[Collected data entries]
-- Opening Marker --

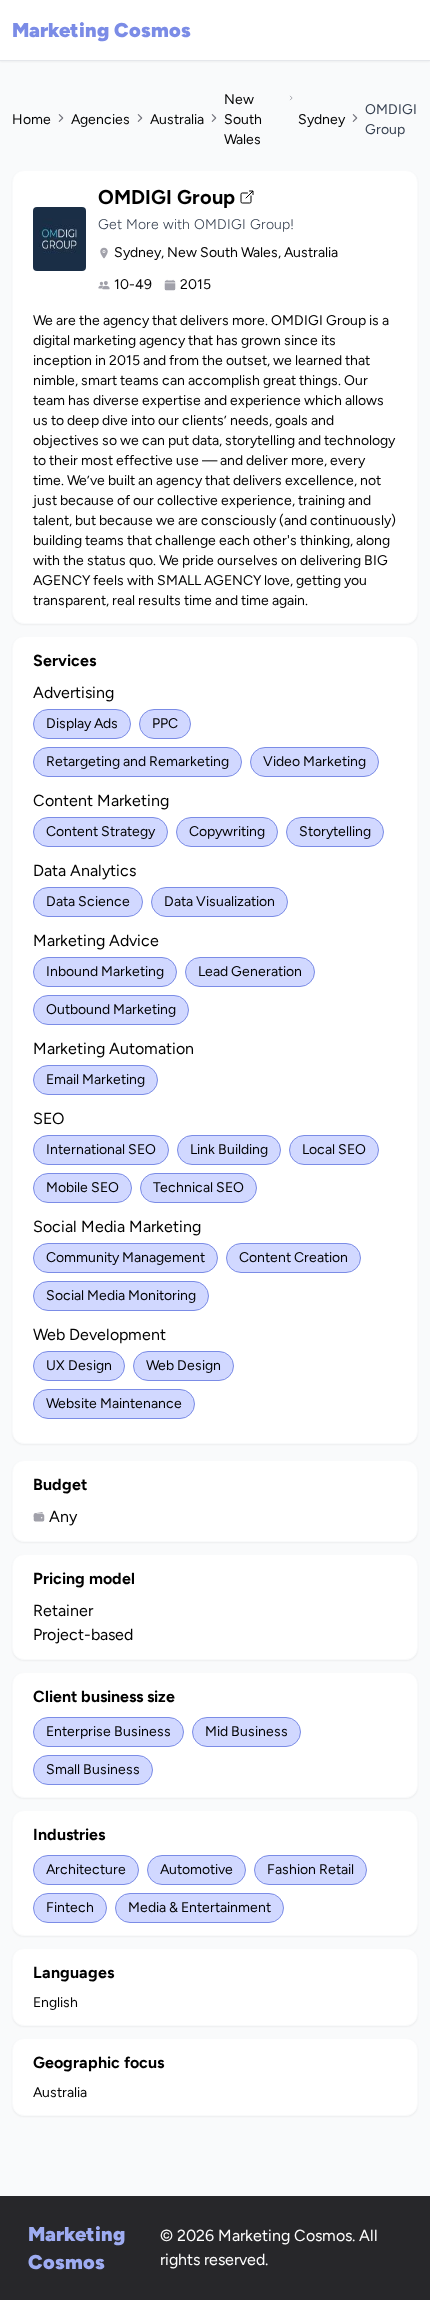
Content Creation (293, 1257)
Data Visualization (219, 901)
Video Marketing (314, 761)
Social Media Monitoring (121, 1295)
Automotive (196, 1869)
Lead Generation (250, 971)
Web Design (183, 1365)
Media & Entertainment (199, 1907)
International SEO (101, 1149)
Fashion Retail (310, 1869)
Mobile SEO (82, 1187)
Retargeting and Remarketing (137, 761)
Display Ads (82, 723)
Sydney (321, 119)
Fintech (70, 1907)
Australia (177, 119)
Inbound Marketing (105, 971)
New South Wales (243, 119)
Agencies (100, 119)
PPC (165, 723)
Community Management (125, 1257)
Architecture (86, 1869)
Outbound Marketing (111, 1009)
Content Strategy (100, 831)
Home (31, 119)
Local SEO (334, 1149)
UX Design (79, 1365)
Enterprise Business (108, 1731)
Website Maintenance (114, 1403)
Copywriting (227, 831)
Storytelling (335, 831)
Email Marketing (95, 1079)
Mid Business (246, 1731)
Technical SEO (198, 1187)
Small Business (93, 1769)
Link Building (229, 1149)
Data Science (88, 901)
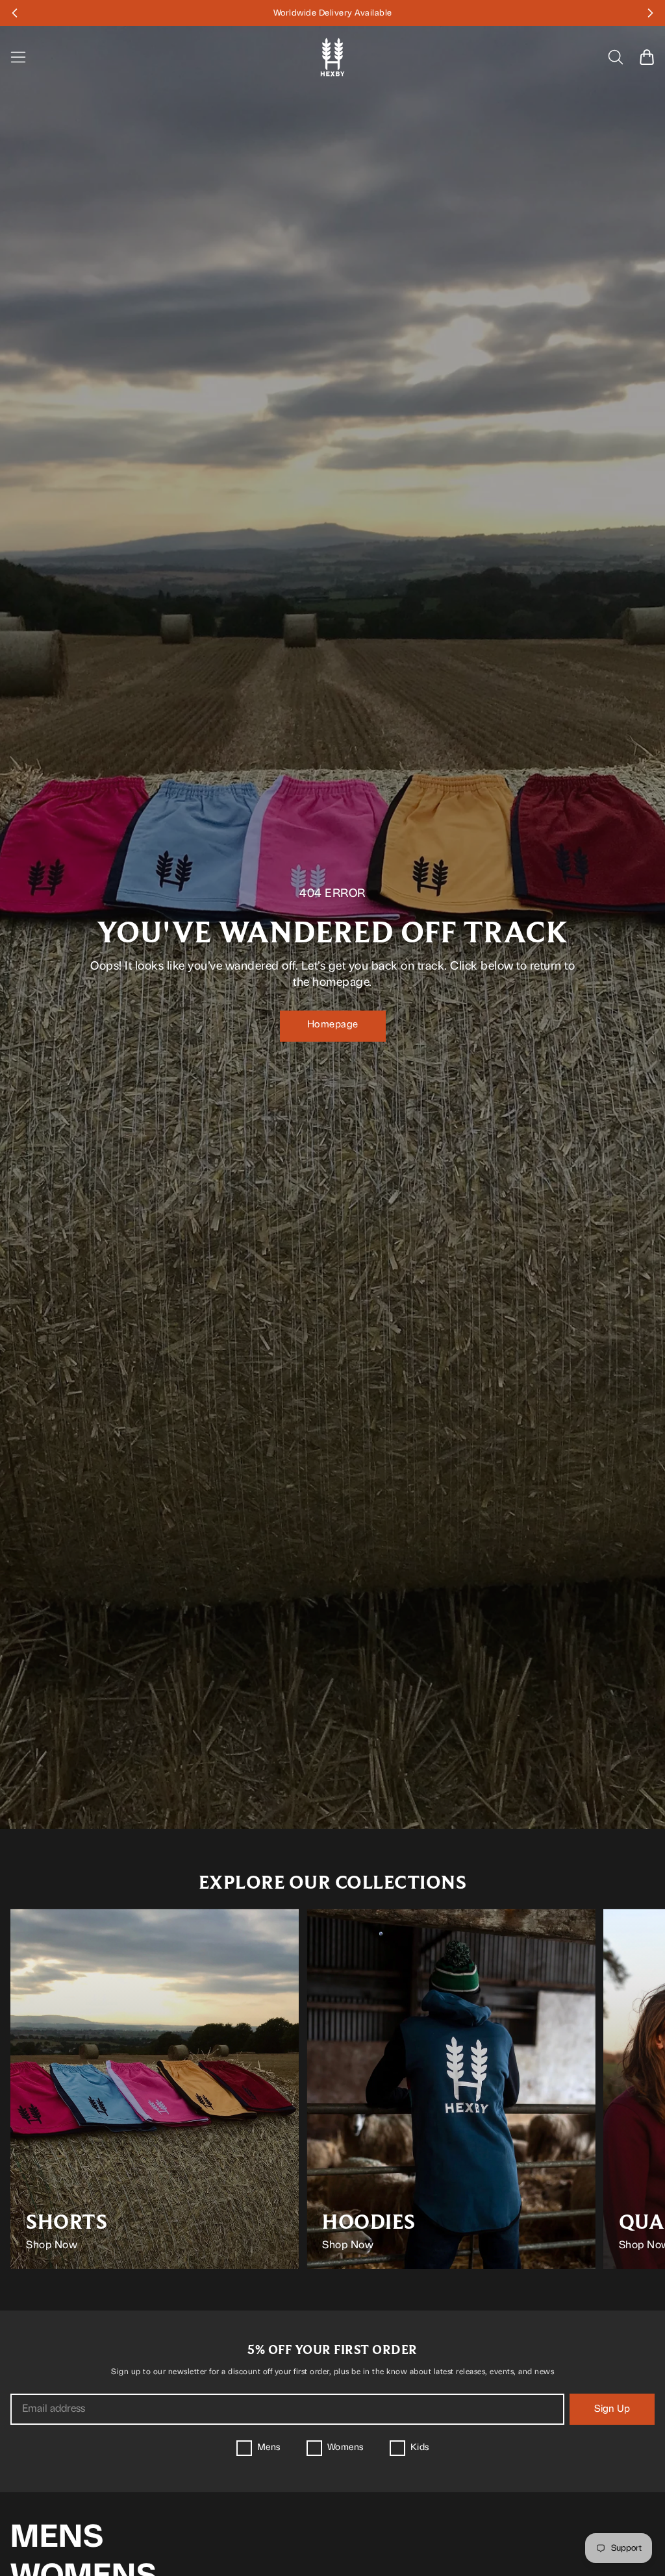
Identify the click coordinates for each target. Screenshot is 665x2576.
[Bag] (647, 57)
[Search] (615, 57)
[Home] (332, 57)
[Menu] (26, 57)
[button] (23, 13)
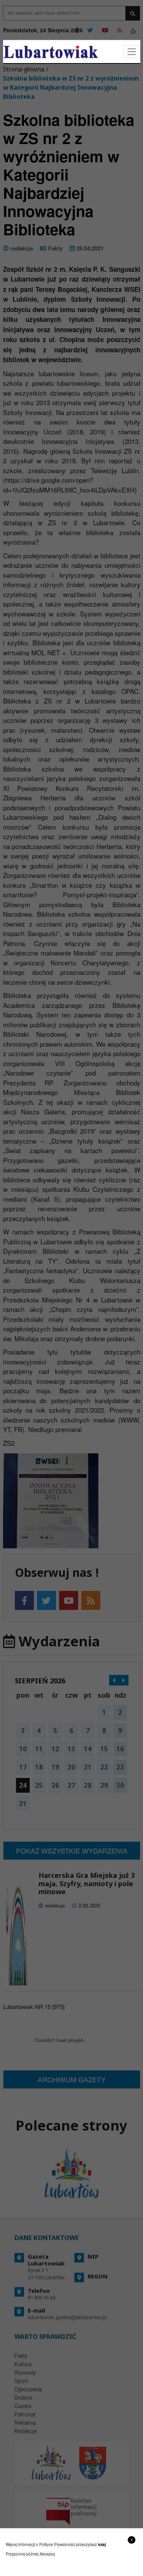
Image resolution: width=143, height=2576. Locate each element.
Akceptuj (47, 2554)
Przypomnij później (22, 2554)
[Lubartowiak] (50, 52)
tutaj (102, 2544)
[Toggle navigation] (131, 52)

-- Closing Marker --

- _Work item_: For the entries above, the output must hold exactly the lines from the one with "Web Design (183, 1365)" through the last line, both included, and no pictures.

- _The completed task_:
Web Design (183, 1365)
Media & Entertainment (199, 1907)
International SEO (101, 1149)
Fashion Retail (310, 1869)
Mobile SEO (82, 1187)
Retargeting and Remarketing (137, 761)
Display Ads (82, 723)
Sydney (321, 119)
Fintech (70, 1907)
Australia (177, 119)
Inbound Marketing (105, 971)
New South Wales (243, 119)
Agencies (100, 119)
PPC (165, 723)
Community Management (125, 1257)
Architecture (86, 1869)
Outbound Marketing (111, 1009)
Content Strategy (100, 831)
Home (31, 119)
Local SEO (334, 1149)
UX Design (79, 1365)
Enterprise Business (108, 1731)
Website Maintenance (114, 1403)
Copywriting (227, 831)
Storytelling (335, 831)
Email Marketing (95, 1079)
Mid Business (246, 1731)
Technical SEO (198, 1187)
Small Business (93, 1769)
Link Building (229, 1149)
Data Science (88, 901)
Identify the click coordinates for each target. Screenshot is 665x2576.
[Bag] (647, 57)
[Search] (615, 57)
[Home] (332, 57)
[Menu] (26, 57)
[button] (23, 13)
Image resolution: width=143, height=2576. Locate each element.
Akceptuj (47, 2554)
Przypomnij później (22, 2554)
[Lubartowiak] (50, 52)
tutaj (102, 2544)
[Toggle navigation] (131, 52)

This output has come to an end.